# [Work to be completed]
Before you finish, make sure every line below has been written out exactly.

Recorded data
=-=-=-=-=

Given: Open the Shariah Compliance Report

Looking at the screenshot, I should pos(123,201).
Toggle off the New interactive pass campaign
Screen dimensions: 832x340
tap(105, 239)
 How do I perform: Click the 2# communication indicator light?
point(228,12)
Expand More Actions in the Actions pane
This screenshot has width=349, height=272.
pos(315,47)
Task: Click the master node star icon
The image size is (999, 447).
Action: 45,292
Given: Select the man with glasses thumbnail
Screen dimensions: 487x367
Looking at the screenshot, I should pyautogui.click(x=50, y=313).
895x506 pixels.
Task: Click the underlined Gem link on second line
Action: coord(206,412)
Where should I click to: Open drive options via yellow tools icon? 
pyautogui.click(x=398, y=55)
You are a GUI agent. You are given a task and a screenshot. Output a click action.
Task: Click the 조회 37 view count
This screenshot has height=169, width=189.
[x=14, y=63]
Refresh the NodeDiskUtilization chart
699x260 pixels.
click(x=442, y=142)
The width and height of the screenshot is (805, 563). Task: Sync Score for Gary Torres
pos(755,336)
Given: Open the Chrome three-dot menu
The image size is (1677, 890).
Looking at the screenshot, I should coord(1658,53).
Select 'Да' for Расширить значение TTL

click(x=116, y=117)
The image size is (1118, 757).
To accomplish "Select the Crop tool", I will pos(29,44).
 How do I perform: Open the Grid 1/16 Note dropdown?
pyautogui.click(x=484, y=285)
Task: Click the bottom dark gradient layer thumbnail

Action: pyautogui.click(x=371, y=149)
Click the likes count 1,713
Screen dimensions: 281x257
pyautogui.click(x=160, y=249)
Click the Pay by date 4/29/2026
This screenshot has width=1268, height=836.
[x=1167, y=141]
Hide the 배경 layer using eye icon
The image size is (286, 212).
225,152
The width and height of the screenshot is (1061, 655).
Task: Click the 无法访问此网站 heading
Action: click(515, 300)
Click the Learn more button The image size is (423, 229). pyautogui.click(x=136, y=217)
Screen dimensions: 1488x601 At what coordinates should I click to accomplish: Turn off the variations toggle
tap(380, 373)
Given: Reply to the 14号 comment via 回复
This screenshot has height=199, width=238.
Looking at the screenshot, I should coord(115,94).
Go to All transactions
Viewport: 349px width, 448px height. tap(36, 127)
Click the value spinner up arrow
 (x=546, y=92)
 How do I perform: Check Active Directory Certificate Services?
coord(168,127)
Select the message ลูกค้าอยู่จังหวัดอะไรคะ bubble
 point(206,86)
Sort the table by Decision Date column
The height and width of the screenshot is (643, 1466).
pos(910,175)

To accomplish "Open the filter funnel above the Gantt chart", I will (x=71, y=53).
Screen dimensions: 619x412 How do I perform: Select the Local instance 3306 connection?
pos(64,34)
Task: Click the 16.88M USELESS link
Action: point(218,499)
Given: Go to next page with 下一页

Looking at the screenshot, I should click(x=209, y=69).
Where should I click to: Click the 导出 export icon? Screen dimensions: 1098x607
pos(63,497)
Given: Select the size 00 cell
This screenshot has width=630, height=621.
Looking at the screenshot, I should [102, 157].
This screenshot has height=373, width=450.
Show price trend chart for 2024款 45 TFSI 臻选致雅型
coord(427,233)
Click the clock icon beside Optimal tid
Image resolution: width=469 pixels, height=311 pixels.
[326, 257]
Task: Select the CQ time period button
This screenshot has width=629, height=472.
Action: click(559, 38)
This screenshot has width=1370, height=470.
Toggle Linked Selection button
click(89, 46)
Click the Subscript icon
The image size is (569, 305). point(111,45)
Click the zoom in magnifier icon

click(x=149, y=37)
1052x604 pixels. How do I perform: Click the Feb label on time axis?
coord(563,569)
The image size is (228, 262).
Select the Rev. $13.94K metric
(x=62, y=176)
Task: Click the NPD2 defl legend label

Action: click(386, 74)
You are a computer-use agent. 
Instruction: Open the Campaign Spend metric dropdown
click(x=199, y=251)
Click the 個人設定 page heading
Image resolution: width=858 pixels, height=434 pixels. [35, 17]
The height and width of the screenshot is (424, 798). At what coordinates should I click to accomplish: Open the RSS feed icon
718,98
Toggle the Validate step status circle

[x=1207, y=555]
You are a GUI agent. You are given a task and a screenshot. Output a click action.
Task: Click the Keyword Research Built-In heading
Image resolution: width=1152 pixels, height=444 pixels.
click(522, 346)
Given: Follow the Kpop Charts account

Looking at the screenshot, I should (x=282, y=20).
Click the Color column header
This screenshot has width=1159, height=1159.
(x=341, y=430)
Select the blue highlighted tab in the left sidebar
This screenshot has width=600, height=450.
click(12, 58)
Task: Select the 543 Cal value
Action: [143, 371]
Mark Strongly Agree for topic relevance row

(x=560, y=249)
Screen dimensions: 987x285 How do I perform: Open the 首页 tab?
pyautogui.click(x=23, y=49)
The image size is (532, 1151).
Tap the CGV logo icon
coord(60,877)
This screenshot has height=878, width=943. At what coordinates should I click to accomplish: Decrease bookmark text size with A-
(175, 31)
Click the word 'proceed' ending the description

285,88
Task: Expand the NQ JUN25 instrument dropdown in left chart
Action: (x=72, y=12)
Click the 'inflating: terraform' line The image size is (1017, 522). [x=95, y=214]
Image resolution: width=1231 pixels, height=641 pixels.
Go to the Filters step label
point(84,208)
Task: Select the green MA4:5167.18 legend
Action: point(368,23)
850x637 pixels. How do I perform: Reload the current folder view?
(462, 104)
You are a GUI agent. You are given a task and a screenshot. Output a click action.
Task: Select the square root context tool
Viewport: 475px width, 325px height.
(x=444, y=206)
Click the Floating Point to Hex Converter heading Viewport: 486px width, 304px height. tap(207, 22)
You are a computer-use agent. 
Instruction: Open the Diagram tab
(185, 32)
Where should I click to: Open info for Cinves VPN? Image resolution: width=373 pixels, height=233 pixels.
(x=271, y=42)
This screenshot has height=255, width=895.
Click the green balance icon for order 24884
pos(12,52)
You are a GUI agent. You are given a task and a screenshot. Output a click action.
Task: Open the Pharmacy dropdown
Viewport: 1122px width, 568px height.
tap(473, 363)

=-=-=-=-=

# [Task result]
Given: Open the Shariah Compliance Report

Looking at the screenshot, I should pos(123,201).
Toggle off the New interactive pass campaign
Screen dimensions: 832x340
tap(105, 239)
 How do I perform: Click the 2# communication indicator light?
point(228,12)
Expand More Actions in the Actions pane
This screenshot has width=349, height=272.
pos(315,47)
Task: Click the master node star icon
The image size is (999, 447).
Action: 45,292
Given: Select the man with glasses thumbnail
Screen dimensions: 487x367
Looking at the screenshot, I should pyautogui.click(x=50, y=313).
895x506 pixels.
Task: Click the underlined Gem link on second line
Action: coord(206,412)
Where should I click to: Open drive options via yellow tools icon? 
pyautogui.click(x=398, y=55)
You are a GUI agent. You are given a task and a screenshot. Output a click action.
Task: Click the 조회 37 view count
This screenshot has height=169, width=189.
[x=14, y=63]
Refresh the NodeDiskUtilization chart
699x260 pixels.
click(x=442, y=142)
The width and height of the screenshot is (805, 563). Task: Sync Score for Gary Torres
pos(755,336)
Given: Open the Chrome three-dot menu
The image size is (1677, 890).
Looking at the screenshot, I should coord(1658,53).
Select 'Да' for Расширить значение TTL

click(x=116, y=117)
The image size is (1118, 757).
To accomplish "Select the Crop tool", I will pos(29,44).
 How do I perform: Open the Grid 1/16 Note dropdown?
pyautogui.click(x=484, y=285)
Task: Click the bottom dark gradient layer thumbnail

Action: pyautogui.click(x=371, y=149)
Click the likes count 1,713
Screen dimensions: 281x257
pyautogui.click(x=160, y=249)
Click the Pay by date 4/29/2026
This screenshot has width=1268, height=836.
[x=1167, y=141]
Hide the 배경 layer using eye icon
The image size is (286, 212).
225,152
The width and height of the screenshot is (1061, 655).
Task: Click the 无法访问此网站 heading
Action: click(515, 300)
Click the Learn more button The image size is (423, 229). pyautogui.click(x=136, y=217)
Screen dimensions: 1488x601 At what coordinates should I click to accomplish: Turn off the variations toggle
tap(380, 373)
Given: Reply to the 14号 comment via 回复
This screenshot has height=199, width=238.
Looking at the screenshot, I should coord(115,94).
Go to All transactions
Viewport: 349px width, 448px height. tap(36, 127)
Click the value spinner up arrow
 (x=546, y=92)
 How do I perform: Check Active Directory Certificate Services?
coord(168,127)
Select the message ลูกค้าอยู่จังหวัดอะไรคะ bubble
 point(206,86)
Sort the table by Decision Date column
The height and width of the screenshot is (643, 1466).
pos(910,175)

To accomplish "Open the filter funnel above the Gantt chart", I will (x=71, y=53).
Screen dimensions: 619x412 How do I perform: Select the Local instance 3306 connection?
pos(64,34)
Task: Click the 16.88M USELESS link
Action: point(218,499)
Given: Go to next page with 下一页

Looking at the screenshot, I should click(x=209, y=69).
Where should I click to: Click the 导出 export icon? Screen dimensions: 1098x607
pos(63,497)
Given: Select the size 00 cell
This screenshot has width=630, height=621.
Looking at the screenshot, I should [102, 157].
This screenshot has height=373, width=450.
Show price trend chart for 2024款 45 TFSI 臻选致雅型
coord(427,233)
Click the clock icon beside Optimal tid
Image resolution: width=469 pixels, height=311 pixels.
[326, 257]
Task: Select the CQ time period button
This screenshot has width=629, height=472.
Action: click(559, 38)
This screenshot has width=1370, height=470.
Toggle Linked Selection button
click(89, 46)
Click the Subscript icon
The image size is (569, 305). point(111,45)
Click the zoom in magnifier icon

click(x=149, y=37)
1052x604 pixels. How do I perform: Click the Feb label on time axis?
coord(563,569)
The image size is (228, 262).
Select the Rev. $13.94K metric
(x=62, y=176)
Task: Click the NPD2 defl legend label

Action: click(386, 74)
You are a computer-use agent. 
Instruction: Open the Campaign Spend metric dropdown
click(x=199, y=251)
Click the 個人設定 page heading
Image resolution: width=858 pixels, height=434 pixels. [35, 17]
The height and width of the screenshot is (424, 798). At what coordinates should I click to accomplish: Open the RSS feed icon
718,98
Toggle the Validate step status circle

[x=1207, y=555]
You are a GUI agent. You are given a task and a screenshot. Output a click action.
Task: Click the Keyword Research Built-In heading
Image resolution: width=1152 pixels, height=444 pixels.
click(522, 346)
Given: Follow the Kpop Charts account

Looking at the screenshot, I should (x=282, y=20).
Click the Color column header
This screenshot has width=1159, height=1159.
(x=341, y=430)
Select the blue highlighted tab in the left sidebar
This screenshot has width=600, height=450.
click(12, 58)
Task: Select the 543 Cal value
Action: [143, 371]
Mark Strongly Agree for topic relevance row

(x=560, y=249)
Screen dimensions: 987x285 How do I perform: Open the 首页 tab?
pyautogui.click(x=23, y=49)
The image size is (532, 1151).
Tap the CGV logo icon
coord(60,877)
This screenshot has height=878, width=943. At what coordinates should I click to accomplish: Decrease bookmark text size with A-
(175, 31)
Click the word 'proceed' ending the description

285,88
Task: Expand the NQ JUN25 instrument dropdown in left chart
Action: (x=72, y=12)
Click the 'inflating: terraform' line The image size is (1017, 522). [x=95, y=214]
Image resolution: width=1231 pixels, height=641 pixels.
Go to the Filters step label
point(84,208)
Task: Select the green MA4:5167.18 legend
Action: point(368,23)
850x637 pixels. How do I perform: Reload the current folder view?
(462, 104)
You are a GUI agent. You are given a task and a screenshot. Output a click action.
Task: Select the square root context tool
Viewport: 475px width, 325px height.
(x=444, y=206)
Click the Floating Point to Hex Converter heading Viewport: 486px width, 304px height. tap(207, 22)
You are a computer-use agent. 
Instruction: Open the Diagram tab
(185, 32)
Where should I click to: Open info for Cinves VPN? Image resolution: width=373 pixels, height=233 pixels.
(x=271, y=42)
This screenshot has height=255, width=895.
Click the green balance icon for order 24884
pos(12,52)
You are a GUI agent. You are given a task and a screenshot. Output a click action.
Task: Open the Pharmacy dropdown
Viewport: 1122px width, 568px height.
tap(473, 363)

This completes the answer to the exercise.